Output only the lines from the start of the entries through the line holding "[Post Without A Sidebar] (34, 1310)". Each line must match the original exactly.

[Dataset entries]
--
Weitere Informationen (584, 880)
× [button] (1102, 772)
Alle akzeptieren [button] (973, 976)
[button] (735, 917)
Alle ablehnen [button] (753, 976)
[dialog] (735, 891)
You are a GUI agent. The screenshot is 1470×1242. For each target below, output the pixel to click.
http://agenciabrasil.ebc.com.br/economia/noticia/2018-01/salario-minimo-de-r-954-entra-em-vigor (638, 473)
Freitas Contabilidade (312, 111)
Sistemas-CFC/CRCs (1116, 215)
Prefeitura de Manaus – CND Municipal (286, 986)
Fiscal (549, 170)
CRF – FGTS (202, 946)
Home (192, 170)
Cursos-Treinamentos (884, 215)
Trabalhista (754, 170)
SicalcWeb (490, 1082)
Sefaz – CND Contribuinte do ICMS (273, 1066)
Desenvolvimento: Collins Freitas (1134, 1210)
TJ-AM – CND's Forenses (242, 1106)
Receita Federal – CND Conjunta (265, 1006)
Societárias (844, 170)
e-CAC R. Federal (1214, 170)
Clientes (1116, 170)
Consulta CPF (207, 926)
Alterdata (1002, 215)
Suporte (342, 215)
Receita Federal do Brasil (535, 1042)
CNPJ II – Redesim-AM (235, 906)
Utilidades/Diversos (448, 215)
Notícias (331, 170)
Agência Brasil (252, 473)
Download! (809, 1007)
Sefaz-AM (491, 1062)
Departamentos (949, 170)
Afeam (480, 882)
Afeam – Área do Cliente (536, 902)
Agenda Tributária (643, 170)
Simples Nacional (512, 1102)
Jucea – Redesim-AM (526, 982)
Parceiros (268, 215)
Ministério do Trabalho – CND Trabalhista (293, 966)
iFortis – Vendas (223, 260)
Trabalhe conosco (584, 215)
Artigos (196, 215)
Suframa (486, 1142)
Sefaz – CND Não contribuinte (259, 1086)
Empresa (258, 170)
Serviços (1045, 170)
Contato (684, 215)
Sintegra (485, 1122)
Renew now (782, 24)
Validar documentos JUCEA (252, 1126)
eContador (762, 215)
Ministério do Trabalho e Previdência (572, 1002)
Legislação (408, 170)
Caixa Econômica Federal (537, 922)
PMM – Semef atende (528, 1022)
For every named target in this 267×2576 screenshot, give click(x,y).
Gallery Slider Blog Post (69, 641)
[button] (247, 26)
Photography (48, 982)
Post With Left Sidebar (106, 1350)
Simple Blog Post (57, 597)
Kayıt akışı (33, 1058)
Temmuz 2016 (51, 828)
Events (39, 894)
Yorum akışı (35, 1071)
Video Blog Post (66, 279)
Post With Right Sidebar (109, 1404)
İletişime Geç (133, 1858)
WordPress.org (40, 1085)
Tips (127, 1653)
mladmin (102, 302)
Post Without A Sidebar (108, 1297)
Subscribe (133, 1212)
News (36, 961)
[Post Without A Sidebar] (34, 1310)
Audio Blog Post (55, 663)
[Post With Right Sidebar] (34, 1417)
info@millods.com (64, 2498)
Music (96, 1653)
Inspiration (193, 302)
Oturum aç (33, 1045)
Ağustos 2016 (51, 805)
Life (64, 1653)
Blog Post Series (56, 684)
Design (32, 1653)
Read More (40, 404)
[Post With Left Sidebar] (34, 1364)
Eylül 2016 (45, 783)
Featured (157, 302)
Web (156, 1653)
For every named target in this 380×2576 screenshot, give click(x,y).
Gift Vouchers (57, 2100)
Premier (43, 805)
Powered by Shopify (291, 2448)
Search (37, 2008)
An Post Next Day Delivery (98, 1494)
--
**Response to the exercise**:
Weitere Informationen (584, 880)
× [button] (1102, 772)
Alle akzeptieren [button] (973, 976)
[button] (735, 917)
Alle ablehnen [button] (753, 976)
[dialog] (735, 891)
You are a GUI agent. The screenshot is 1470×1242. For each target below, output the pixel to click.
http://agenciabrasil.ebc.com.br/economia/noticia/2018-01/salario-minimo-de-r-954-entra-em-vigor (638, 473)
Freitas Contabilidade (312, 111)
Sistemas-CFC/CRCs (1116, 215)
Prefeitura de Manaus – CND Municipal (286, 986)
Fiscal (549, 170)
CRF – FGTS (202, 946)
Home (192, 170)
Cursos-Treinamentos (884, 215)
Trabalhista (754, 170)
SicalcWeb (490, 1082)
Sefaz – CND Contribuinte do ICMS (273, 1066)
Desenvolvimento: Collins Freitas (1134, 1210)
TJ-AM – CND's Forenses (242, 1106)
Receita Federal – CND Conjunta (265, 1006)
Societárias (844, 170)
e-CAC R. Federal (1214, 170)
Clientes (1116, 170)
Consulta CPF (207, 926)
Alterdata (1002, 215)
Suporte (342, 215)
Receita Federal do Brasil (535, 1042)
CNPJ II – Redesim-AM (235, 906)
Utilidades/Diversos (448, 215)
Notícias (331, 170)
Agência Brasil (252, 473)
Download! (809, 1007)
Sefaz-AM (491, 1062)
Departamentos (949, 170)
Afeam (480, 882)
Afeam – Área do Cliente (536, 902)
Agenda Tributária (643, 170)
Simples Nacional (512, 1102)
Jucea – Redesim-AM (526, 982)
Parceiros (268, 215)
Ministério do Trabalho – CND Trabalhista (293, 966)
iFortis – Vendas (223, 260)
Trabalhe conosco (584, 215)
Artigos (196, 215)
Suframa (486, 1142)
Sefaz – CND Não contribuinte (259, 1086)
Empresa (258, 170)
Serviços (1045, 170)
Contato (684, 215)
Sintegra (485, 1122)
Renew now (782, 24)
Validar documentos JUCEA (252, 1126)
eContador (762, 215)
Ministério do Trabalho e Previdência (572, 1002)
Legislação (408, 170)
Caixa Econômica Federal (537, 922)
PMM – Semef atende (528, 1022)
For every named target in this 267×2576 screenshot, give click(x,y).
Gallery Slider Blog Post (69, 641)
[button] (247, 26)
Photography (48, 982)
Post With Left Sidebar (106, 1350)
Simple Blog Post (57, 597)
Kayıt akışı (33, 1058)
Temmuz 2016 (51, 828)
Events (39, 894)
Yorum akışı (35, 1071)
Video Blog Post (66, 279)
Post With Right Sidebar (109, 1404)
İletişime Geç (133, 1858)
WordPress.org (40, 1085)
Tips (127, 1653)
mladmin (102, 302)
Post Without A Sidebar (108, 1297)
Subscribe (133, 1212)
News (36, 961)
[Post Without A Sidebar] (34, 1310)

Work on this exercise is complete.